Mr. Robbins, editorial writer on foreign affairs at The Washington Times, painstakingly retraces the bloody clashes and their aftermath, shredding the notion that the offensive was a victory, other than Pyrrhic, for the VC and its allies, the regulars in PAVN (the People's Army of [North] Vietnam). Using the enemy's postwar documents, Mr. Robbins maintains that Tet weakened it to the point of near collapse, severely wounding the insurgents' infrastructure.
<<snip>>
Americans' lack of resolve became our Achilles' heel, Mr. Robbins concludes, for losing a war actually won, and won repeatedly, on the battlefield. The "peace movement" stoked by dour war assessments ("unwinnable," was it?) likely prolonged the conflict, a view held by Mr. Robbins and other Vietnam War scholars. Significantly, more than half of U.S. combat deaths occurred after Tet of 1968, when victory, it seemed, was at hand.
Another casualty, particularly among the military, was trust in media. Before that, a certain respect was engendered by "the press." After Vietnam reporting, mostly from the safety of Saigon hotel balconies, a distrust, even disgust, among us GIs surrounded our perception of civilian media. It continues today, a sad legacy of the Vietnam War, incited again by coverage from Iraq and now from Afghanistan. Military folks may well ask, "Whose side are they on?"

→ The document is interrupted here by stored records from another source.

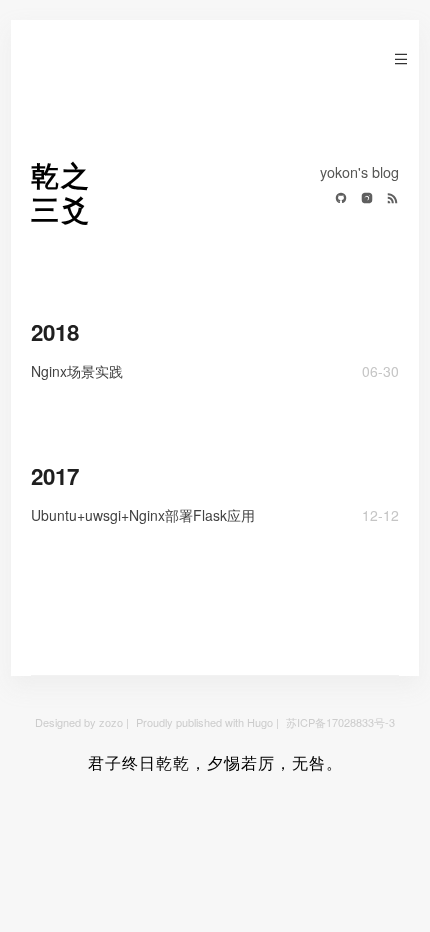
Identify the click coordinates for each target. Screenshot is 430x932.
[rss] (388, 199)
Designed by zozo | (83, 722)
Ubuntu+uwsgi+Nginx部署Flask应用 (143, 515)
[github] (336, 199)
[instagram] (362, 199)
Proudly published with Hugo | (209, 722)
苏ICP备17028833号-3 (340, 722)
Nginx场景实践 (77, 371)
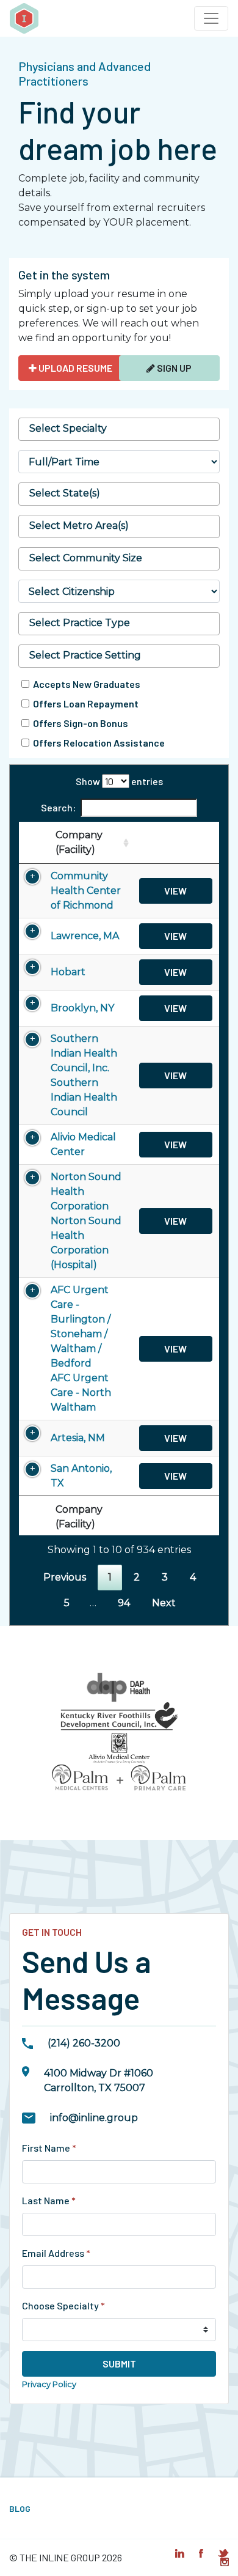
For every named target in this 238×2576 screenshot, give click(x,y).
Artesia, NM (78, 1438)
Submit (119, 2363)
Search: (58, 807)
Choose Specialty (63, 2305)
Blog (20, 2508)
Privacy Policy (49, 2384)
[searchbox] (119, 428)
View (175, 890)
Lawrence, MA (85, 936)
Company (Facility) (79, 842)
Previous (64, 1577)
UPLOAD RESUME (74, 368)
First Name (49, 2147)
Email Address (56, 2253)
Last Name (49, 2200)
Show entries (119, 781)
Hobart (68, 972)
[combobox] (119, 429)
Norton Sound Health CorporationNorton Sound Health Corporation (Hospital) (86, 1221)
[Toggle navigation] (211, 18)
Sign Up (173, 368)
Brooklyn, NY (82, 1008)
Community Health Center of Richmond (86, 890)
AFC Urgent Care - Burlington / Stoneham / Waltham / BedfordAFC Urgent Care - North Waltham (81, 1348)
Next (164, 1603)
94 (124, 1603)
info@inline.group (94, 2118)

Led by the avuncular Walter Cronkite, mainstream media in the Republic of Vietnam "defined battle(s) in a way that favor[ed] the enemy, regardless of the facts," Mr. Robbins writes tellingly. One military man curtly said, "The Viet Cong can't beat us, but the New York Times and CBS-TV can." Some criticism can be laid off on media as a straw man, but not all, in this writer's opinion.
Sound familiar?
Boy, those Dems sure know how to lose a war, don't they?
Commonly held misconceptions about the Tet Offensive, a series of attacks by Viet Cong (VC) and North Vietnamese forces during the Vietnamese holiday of that name in 1968, have credited it as a pivotal victory for the communists in the Vietnam War. But was it indeed a win for the enemy?
Conventional wisdom holds that Tet was the turning point in public perception of this war, as its purposefulness to our geopolitical interests was called into question. That might well be so, but a public presumption that Tet was a triumph for the enemy is mightily challenged in "This Time We Win," a groundbreaking new book by James S. Robbins.
Mr. Robbins, editorial writer on foreign affairs at The Washington Times, painstakingly retraces the bloody clashes and their aftermath, shredding the notion that the offensive was a victory, other than Pyrrhic, for the VC and its allies, the regulars in PAVN (the People's Army of [North] Vietnam). Using the enemy's postwar documents, Mr. Robbins maintains that Tet weakened it to the point of near collapse, severely wounding the insurgents' infrastructure.
<<snip>>
Americans' lack of resolve became our Achilles' heel, Mr. Robbins concludes, for losing a war actually won, and won repeatedly, on the battlefield. The "peace movement" stoked by dour war assessments ("unwinnable," was it?) likely prolonged the conflict, a view held by Mr. Robbins and other Vietnam War scholars. Significantly, more than half of U.S. combat deaths occurred after Tet of 1968, when victory, it seemed, was at hand.
Another casualty, particularly among the military, was trust in media. Before that, a certain respect was engendered by "the press." After Vietnam reporting, mostly from the safety of Saigon hotel balconies, a distrust, even disgust, among us GIs surrounded our perception of civilian media. It continues today, a sad legacy of the Vietnam War, incited again by coverage from Iraq and now from Afghanistan. Military folks may well ask, "Whose side are they on?"
Led by the avuncular Walter Cronkite, mainstream media in the Republic of Vietnam "defined battle(s) in a way that favor[ed] the enemy, regardless of the facts," Mr. Robbins writes tellingly. One military man curtly said, "The Viet Cong can't beat us, but the New York Times and CBS-TV can." Some criticism can be laid off on media as a straw man, but not all, in this writer's opinion.
Sound familiar?
Boy, those Dems sure know how to lose a war, don't they?